#### [Auftrag 1]
Zähle die Zeilen der Datensätze, in denen die Zeichenfolge „field“ vorkommt, und gib nur diese Zahl an.

————————

BUNDESGERICHTSHOF
URTEIL VOM 13.06.2002
Az.: III ZR 156/02
Der Telefondienstvertrag
und die bei Durchführung dieses Vertrags erbrachten Leistungen
des Netzbetreibers (Herstellen und Aufrechterhalten von Verbindungen)
stellen unabhängig davon wertneutrale Hilfsgeschäfte dar,
ob die (sittenwidrigen) Telefonsexleistungen unter Verwendung eines
normalen Telefonanschlusses oder nach Anwahl einer 0190-Sondernummer
erbracht werden.
Tatbestand:
Die Klägerin ist ein
Telefon-Provider, der den bei ihm angemeldeten Kunden einen Call-by-Call-Service
bietet.
Der Beklagte führte von März bis Mai 2000 unter Inanspruchnahme
der Dienste der Klägerin über eine bestimmte 0190-Sondernummer
Telefonsexgespräche.
Die Klägerin verlangt von dem Beklagten Zahlung der über diese
Gespräche ausgestellten Rechnungen in Höhe von insgesamt 108.283,87
DM nebst Zinsen.
Landgericht und Oberlandesgericht (OLG-Report 2001, 231) haben die Klage
abgewiesen. Mit der Revision verfolgt die Klägerin ihr Zahlungsbegehren
weiter.

————————

#### [Auftrag 2]
Führe das Urteil zu den Telefonsexgesprächen über eine 0190-Sondernummer nach seinem letzten Satz weiter.

————————

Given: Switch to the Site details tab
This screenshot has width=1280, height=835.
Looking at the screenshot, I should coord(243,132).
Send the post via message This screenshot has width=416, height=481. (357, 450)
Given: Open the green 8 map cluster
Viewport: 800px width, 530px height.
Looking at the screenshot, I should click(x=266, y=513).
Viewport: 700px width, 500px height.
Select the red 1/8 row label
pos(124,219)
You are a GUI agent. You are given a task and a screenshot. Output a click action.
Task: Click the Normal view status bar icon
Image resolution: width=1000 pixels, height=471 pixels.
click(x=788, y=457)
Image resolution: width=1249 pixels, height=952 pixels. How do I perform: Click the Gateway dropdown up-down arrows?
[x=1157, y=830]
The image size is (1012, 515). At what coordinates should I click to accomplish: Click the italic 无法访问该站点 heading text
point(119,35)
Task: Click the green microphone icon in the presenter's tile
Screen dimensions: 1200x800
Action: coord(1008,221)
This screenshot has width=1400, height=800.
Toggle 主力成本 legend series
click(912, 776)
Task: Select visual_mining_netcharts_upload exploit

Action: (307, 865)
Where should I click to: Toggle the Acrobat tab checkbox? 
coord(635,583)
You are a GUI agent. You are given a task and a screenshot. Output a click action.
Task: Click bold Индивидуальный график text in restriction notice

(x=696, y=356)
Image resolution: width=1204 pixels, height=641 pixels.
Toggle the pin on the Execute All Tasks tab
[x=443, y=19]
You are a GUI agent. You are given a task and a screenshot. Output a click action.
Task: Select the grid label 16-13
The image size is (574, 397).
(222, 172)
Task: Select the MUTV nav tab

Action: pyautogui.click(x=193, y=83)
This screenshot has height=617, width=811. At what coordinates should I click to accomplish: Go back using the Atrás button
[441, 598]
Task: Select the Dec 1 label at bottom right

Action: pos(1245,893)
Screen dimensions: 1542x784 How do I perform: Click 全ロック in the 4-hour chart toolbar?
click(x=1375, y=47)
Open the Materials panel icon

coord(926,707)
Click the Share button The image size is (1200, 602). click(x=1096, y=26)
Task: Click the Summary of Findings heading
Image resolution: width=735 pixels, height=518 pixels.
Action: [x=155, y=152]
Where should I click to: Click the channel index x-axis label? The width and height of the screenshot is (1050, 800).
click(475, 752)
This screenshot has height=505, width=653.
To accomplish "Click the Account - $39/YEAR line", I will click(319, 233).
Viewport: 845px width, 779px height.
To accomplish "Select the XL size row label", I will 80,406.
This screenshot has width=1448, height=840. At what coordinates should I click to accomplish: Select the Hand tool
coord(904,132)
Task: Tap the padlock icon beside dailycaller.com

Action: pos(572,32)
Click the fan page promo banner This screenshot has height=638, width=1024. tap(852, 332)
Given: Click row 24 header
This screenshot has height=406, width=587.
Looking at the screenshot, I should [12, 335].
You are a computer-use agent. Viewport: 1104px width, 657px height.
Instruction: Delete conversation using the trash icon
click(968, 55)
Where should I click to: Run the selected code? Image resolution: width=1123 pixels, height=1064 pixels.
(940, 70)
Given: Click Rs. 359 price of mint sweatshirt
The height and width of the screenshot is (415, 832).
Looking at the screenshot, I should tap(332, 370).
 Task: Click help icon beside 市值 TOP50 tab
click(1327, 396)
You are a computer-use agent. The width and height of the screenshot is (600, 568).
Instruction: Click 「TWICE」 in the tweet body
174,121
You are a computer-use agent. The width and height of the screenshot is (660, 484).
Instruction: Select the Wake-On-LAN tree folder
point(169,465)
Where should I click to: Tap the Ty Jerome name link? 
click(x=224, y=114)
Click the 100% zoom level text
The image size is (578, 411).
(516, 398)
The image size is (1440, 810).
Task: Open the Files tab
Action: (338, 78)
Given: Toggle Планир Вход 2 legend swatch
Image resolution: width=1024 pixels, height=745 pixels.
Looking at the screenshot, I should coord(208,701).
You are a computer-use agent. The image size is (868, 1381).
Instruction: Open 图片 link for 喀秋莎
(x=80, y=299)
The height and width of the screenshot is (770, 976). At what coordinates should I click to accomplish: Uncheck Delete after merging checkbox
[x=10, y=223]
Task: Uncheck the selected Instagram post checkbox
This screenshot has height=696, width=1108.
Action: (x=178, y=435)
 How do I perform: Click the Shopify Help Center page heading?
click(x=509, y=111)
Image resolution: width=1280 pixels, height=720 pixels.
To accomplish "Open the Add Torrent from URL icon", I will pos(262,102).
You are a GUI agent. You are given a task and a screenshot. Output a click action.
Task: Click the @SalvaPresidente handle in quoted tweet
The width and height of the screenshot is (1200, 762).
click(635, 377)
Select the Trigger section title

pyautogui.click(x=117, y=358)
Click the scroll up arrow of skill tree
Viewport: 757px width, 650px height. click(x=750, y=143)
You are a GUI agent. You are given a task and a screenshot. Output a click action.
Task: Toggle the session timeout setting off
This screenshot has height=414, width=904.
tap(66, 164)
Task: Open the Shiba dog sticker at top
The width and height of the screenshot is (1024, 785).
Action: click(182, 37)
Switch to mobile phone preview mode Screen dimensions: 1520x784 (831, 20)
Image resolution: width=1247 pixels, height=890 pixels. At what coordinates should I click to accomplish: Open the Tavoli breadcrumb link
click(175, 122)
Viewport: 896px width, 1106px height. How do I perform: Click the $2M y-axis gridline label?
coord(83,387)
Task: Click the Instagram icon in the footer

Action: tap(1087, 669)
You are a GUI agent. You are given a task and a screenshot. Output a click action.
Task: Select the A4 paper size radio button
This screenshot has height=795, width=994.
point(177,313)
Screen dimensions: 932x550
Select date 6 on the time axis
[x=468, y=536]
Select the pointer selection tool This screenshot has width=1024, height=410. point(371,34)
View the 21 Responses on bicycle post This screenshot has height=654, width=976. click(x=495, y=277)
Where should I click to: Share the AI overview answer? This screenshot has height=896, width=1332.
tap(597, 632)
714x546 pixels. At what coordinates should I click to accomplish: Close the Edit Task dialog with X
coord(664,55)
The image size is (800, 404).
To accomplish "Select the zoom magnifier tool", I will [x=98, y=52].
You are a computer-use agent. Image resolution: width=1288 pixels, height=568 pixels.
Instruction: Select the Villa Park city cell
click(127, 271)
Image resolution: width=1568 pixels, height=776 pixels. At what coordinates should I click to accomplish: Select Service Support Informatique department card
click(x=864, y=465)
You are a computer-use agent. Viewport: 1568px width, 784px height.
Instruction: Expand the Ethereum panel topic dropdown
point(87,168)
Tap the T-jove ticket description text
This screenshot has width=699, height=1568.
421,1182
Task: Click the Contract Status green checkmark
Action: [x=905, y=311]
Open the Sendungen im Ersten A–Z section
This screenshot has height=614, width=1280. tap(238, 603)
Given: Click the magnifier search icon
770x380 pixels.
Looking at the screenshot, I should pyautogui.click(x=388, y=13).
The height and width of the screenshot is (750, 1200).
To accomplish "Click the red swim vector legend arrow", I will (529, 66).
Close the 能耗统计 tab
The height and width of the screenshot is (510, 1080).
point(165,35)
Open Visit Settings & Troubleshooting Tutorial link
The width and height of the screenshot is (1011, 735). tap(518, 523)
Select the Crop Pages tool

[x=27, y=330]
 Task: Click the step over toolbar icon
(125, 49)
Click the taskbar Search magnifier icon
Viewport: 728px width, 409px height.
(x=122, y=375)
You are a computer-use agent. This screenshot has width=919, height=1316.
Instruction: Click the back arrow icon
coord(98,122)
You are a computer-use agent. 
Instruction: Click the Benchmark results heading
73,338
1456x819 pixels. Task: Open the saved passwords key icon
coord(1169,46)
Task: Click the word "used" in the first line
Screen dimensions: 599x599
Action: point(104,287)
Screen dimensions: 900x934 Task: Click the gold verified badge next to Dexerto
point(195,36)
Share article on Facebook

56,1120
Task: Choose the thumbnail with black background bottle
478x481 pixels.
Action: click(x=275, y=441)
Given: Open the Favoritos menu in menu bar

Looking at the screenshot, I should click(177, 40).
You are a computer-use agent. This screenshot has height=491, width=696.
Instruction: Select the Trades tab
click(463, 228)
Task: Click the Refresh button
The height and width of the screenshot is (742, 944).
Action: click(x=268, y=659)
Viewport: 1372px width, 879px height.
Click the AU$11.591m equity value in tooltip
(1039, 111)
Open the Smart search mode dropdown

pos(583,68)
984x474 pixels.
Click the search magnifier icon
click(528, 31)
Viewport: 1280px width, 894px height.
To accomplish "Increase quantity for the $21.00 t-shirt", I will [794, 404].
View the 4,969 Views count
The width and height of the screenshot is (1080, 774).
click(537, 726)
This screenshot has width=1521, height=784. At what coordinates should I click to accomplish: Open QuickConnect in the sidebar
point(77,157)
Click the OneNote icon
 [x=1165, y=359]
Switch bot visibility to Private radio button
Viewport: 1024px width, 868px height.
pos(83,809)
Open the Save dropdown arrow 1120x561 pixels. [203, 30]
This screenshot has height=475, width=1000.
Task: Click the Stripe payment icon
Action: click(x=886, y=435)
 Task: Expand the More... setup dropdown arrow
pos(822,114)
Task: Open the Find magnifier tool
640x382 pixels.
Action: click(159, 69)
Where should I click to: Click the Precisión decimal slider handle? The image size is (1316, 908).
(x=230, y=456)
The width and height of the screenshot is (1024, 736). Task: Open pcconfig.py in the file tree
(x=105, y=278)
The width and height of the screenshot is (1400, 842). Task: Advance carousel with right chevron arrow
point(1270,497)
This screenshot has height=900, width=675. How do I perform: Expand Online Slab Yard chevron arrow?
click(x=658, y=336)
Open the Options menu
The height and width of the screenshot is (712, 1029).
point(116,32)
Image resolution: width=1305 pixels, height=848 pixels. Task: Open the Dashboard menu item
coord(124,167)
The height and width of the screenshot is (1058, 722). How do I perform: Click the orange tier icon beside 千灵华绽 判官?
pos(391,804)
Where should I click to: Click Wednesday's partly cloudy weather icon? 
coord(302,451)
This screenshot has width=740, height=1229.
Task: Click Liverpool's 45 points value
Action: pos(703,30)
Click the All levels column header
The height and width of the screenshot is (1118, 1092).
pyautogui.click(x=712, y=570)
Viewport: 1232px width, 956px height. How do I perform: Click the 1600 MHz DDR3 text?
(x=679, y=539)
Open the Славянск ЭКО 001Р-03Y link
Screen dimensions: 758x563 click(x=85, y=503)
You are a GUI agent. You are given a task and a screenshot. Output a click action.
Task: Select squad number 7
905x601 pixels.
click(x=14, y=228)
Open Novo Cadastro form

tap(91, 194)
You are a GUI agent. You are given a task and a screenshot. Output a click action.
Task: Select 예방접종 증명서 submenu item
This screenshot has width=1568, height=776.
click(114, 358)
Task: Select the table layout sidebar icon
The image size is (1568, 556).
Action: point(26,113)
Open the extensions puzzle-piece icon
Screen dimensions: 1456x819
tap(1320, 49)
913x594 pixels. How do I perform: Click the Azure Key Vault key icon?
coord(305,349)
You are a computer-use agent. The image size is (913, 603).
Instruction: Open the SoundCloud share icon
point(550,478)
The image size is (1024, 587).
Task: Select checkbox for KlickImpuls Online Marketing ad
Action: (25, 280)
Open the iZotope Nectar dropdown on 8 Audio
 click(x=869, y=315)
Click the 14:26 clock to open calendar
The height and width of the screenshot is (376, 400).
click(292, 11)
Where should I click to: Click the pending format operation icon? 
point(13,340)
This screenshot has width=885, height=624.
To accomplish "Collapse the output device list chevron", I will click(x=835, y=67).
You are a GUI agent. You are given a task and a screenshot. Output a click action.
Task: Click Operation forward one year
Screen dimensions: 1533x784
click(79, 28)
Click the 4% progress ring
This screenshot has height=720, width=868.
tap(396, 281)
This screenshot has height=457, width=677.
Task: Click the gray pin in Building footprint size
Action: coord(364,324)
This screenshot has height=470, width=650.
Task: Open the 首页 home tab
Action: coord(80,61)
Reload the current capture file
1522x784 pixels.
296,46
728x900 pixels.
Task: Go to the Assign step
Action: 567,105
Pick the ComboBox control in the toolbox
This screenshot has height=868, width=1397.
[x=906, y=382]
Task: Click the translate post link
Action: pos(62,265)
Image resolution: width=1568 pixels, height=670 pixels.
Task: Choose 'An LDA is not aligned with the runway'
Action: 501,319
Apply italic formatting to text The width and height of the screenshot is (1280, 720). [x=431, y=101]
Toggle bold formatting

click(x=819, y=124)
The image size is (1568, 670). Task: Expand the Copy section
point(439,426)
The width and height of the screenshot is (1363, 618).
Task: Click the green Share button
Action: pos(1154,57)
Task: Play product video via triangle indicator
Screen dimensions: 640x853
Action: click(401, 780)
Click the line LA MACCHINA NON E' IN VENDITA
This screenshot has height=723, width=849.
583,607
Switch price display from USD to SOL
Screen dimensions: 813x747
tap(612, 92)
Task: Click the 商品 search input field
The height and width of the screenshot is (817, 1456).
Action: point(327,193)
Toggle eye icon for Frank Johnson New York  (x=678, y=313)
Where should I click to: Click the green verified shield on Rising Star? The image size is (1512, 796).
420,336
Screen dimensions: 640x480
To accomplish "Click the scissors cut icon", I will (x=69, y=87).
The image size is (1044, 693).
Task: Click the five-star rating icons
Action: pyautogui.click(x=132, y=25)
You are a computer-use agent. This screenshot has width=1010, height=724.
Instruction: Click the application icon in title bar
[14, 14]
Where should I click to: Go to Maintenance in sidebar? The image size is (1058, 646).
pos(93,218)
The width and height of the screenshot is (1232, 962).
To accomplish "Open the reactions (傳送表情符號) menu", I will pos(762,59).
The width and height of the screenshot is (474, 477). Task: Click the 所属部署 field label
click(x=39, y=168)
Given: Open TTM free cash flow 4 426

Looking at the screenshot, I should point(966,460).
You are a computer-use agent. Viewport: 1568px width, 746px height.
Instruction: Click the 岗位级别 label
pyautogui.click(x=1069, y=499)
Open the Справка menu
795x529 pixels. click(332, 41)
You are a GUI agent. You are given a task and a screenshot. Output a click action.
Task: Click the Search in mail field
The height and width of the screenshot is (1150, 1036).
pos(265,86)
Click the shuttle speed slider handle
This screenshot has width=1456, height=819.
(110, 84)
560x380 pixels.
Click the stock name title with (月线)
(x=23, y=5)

————————

#### [Antwort 1]
3

#### [Antwort 2]
Entscheidungsgründe:
Über die Revision ist
gemäß §§ 557 a.F., 331 ZPO durch Versäumnisurteil,
jedoch aufgrund sachlicher Prüfung zu entscheiden (vgl. BGHZ 37,
79, 81 ff). Sie führt zur Aufhebung des Berufungsurteils und zur
Zurückverweisung der Sache an das Berufungsgericht.
I.
1. Das Berufungsgericht hat
seine Entscheidung im wesentlichen darauf gestützt, daß Telefonsexverträge
sittenwidrig seien und die Sittenwidrigkeit, auch wenn man vom Vorliegen
zweier Vertragsverhältnisse zwischen dem Kunden und dem Netzbetreiber/Telefon-Provider
einerseits sowie dem Kunden und dem Diensteanbieter andererseits ausgehe,
auch die Leistung des Netzbetreibers erfasse. Dieser leiste bereits
durch das Herstellen der Verbindung einen wesentlichen, fördernden
Beitrag für das Hauptgeschäft (Telefonsex), von dessen Durchführung
und Dauer er unmittelbar und zeitabhängig profitiere. Darüber
hinaus übernehme der Anbieter von Verbindungsleistungen für
den Anbieter der nachgefragten Dienste das Inkasso für dessen Vergütung.
Diese Ausführungen halten der rechtlichen Nachprüfung nicht
stand.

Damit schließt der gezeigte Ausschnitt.